The study, “Enzyme replacement therapy in infants and very young children with Gaucher disease using velaglucerase alfa: a single-center experience,” was published in the journal Frontiers in Pediatrics. The work was sponsored by Takeda Pharmaceuticals, VPRIV’s developer.
Gaucher disease is caused by mutations in the GBA1 gene that result in a missing or defective glucocerebrosidase (GCase), an enzyme required to break down certain fatty molecules.

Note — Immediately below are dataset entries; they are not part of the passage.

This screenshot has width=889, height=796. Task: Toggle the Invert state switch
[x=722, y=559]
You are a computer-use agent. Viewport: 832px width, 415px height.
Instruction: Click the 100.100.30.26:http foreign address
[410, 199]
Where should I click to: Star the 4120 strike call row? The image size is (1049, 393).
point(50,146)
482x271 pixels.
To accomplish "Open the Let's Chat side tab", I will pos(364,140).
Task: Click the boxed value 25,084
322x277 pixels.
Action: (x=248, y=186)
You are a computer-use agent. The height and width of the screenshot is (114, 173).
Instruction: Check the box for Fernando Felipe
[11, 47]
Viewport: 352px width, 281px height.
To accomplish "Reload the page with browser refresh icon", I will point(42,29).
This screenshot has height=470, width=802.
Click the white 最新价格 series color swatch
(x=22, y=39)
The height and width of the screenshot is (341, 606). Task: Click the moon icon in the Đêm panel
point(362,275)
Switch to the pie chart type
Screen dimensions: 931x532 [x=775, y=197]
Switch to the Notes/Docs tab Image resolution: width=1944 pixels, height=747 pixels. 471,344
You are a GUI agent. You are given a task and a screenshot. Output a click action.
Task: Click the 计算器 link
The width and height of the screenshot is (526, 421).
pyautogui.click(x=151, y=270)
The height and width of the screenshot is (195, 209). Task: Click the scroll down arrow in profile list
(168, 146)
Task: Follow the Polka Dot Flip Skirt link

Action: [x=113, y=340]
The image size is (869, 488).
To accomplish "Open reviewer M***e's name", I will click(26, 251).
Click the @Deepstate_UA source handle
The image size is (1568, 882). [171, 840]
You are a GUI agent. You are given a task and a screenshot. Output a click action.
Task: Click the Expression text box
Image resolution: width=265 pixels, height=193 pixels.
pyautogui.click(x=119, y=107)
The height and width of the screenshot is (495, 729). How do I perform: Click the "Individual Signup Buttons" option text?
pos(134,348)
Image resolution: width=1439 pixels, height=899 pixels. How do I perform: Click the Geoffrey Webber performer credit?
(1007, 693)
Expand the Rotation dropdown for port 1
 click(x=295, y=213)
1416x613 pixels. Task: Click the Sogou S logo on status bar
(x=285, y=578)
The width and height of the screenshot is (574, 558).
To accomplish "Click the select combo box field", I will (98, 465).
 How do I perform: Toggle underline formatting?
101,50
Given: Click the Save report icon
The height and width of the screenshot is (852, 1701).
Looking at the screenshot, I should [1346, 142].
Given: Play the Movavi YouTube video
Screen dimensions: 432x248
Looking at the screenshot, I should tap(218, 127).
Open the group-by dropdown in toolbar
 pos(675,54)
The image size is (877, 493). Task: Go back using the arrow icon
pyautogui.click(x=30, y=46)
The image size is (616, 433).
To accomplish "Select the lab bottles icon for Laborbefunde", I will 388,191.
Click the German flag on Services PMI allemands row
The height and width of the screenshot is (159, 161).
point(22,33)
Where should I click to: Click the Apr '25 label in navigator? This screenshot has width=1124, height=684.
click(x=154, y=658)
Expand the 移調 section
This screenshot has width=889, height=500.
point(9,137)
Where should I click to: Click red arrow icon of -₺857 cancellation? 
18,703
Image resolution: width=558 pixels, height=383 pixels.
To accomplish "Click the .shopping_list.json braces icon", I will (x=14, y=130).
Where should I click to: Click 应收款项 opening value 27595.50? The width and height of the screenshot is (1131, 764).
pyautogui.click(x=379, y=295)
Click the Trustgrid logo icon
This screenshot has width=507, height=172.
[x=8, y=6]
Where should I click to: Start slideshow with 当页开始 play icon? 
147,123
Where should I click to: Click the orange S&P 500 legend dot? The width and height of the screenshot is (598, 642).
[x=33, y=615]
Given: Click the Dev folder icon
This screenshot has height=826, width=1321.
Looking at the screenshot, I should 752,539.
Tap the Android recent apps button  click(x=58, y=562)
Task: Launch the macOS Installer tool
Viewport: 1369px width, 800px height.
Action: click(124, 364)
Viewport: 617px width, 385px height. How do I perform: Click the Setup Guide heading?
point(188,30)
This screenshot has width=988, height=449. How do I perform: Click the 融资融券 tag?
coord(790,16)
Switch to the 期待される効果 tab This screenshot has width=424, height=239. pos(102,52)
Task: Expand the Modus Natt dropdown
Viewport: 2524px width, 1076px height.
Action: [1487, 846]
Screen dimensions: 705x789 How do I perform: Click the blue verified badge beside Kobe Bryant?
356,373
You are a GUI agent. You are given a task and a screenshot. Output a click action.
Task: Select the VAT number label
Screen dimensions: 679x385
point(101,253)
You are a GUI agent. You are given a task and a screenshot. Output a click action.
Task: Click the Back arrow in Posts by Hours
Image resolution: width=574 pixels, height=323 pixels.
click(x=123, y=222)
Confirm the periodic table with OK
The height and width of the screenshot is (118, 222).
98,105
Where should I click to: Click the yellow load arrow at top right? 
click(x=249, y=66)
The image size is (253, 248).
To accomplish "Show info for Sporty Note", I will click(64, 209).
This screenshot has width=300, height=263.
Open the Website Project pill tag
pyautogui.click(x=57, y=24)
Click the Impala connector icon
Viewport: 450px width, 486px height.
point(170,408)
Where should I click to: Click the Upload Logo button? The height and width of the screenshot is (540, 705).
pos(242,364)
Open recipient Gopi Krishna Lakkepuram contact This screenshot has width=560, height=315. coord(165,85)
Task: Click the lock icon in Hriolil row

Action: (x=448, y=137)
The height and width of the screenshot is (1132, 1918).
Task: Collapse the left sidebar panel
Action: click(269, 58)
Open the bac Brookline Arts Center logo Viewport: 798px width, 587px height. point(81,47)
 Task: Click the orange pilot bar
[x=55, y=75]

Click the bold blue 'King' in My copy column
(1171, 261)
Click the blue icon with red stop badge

In the absence of a functional enzyme, these molecules build up inside cells and drive the disease’s symptoms, often manifesting as enlarged organs, blood disorders, and bone abnormalities.
ERT, the standard treatment for Gaucher disease, works by supplying the body with a functional GCase, thereby restoring the normal breakdown of those fatty substances.
VPRIV approved in US for adults and children, ages 4 and older
VPRIV, approved since 2010 in the U.S., Canada, and the European Union, is indicated for adults and children with Gaucher disease type 1. The most common type of Gaucher, type 1 is marked by the absence of neurological symptoms. The therapy also is used off-label to improve the nonneurological symptoms of type 2 and type 3 disease, forms of Gaucher that also affect the nervous system.
However, the pivotal clinical trials that led to the treatment’s approval only involved patients ages 4 and older; thus, the ERT is not indicated for younger children. Evidence in infants and toddlers remains limited.
To address this gap, a group of U.S. researchers conducted a real-world study (NCT04721366) involving 11 children — six boys and five girls — who began VPRIV before age 4.
The children were diagnosed at a mean age of 14 months, with four identified through newborn screening. Four patients had signs suggestive of type 3 Gaucher disease, and three children showed features consistent with type 2. A disease type had not been definitely established for the others.
Treatment was started very early in some cases — before 3 months of age in four children — with the remaining patients beginning use between 3 months and 4 years of age. VPRIV was administered weekly or every other week by intravenous, or into-the-vein, infusion, most often at home. Treatment duration ranged from one to 57 months, or nearly five years. Seven children remained on the therapy for at least 20 months, or slightly longer than 1.5 years.
The study’s results showed that blood parameters, including hemoglobin and platelet levels, generally improved or remained stable in all patients with available data. Hemoglobin is the protein that carries oxygen in red blood cells, while platelets and cell fragments help the blood to clot. Low levels of these blood parameters are common signs of Gaucher disease.
Liver size also decreased to normal levels in seven patients, while spleen size normalized in all but one patient. Growth parameters such as head circumference, height, and weight, also improved or stayed stable for most patients throughout treatment.
Our study provides vital preliminary evidence on the effectiveness and safety of ERT with [VPRIV] in infants and children under 4 years old.
No Gaucher-related bone issues were reported in any patient during follow-up, and key biomarkers of disease burden, including lyso-Gb1 and chitotriosidase, were markedly reduced with treatment.
Importantly, the researchers reported no drug-related or infusion-related side effects, even with long-term use and in children at a very young age.
“Our study provides vital preliminary evidence on the effectiveness and safety of ERT with [VPRIV] in infants and children under 4 years old,” the researchers wrote, noting also that the findings suggest the “effectiveness of early intervention and therapy.”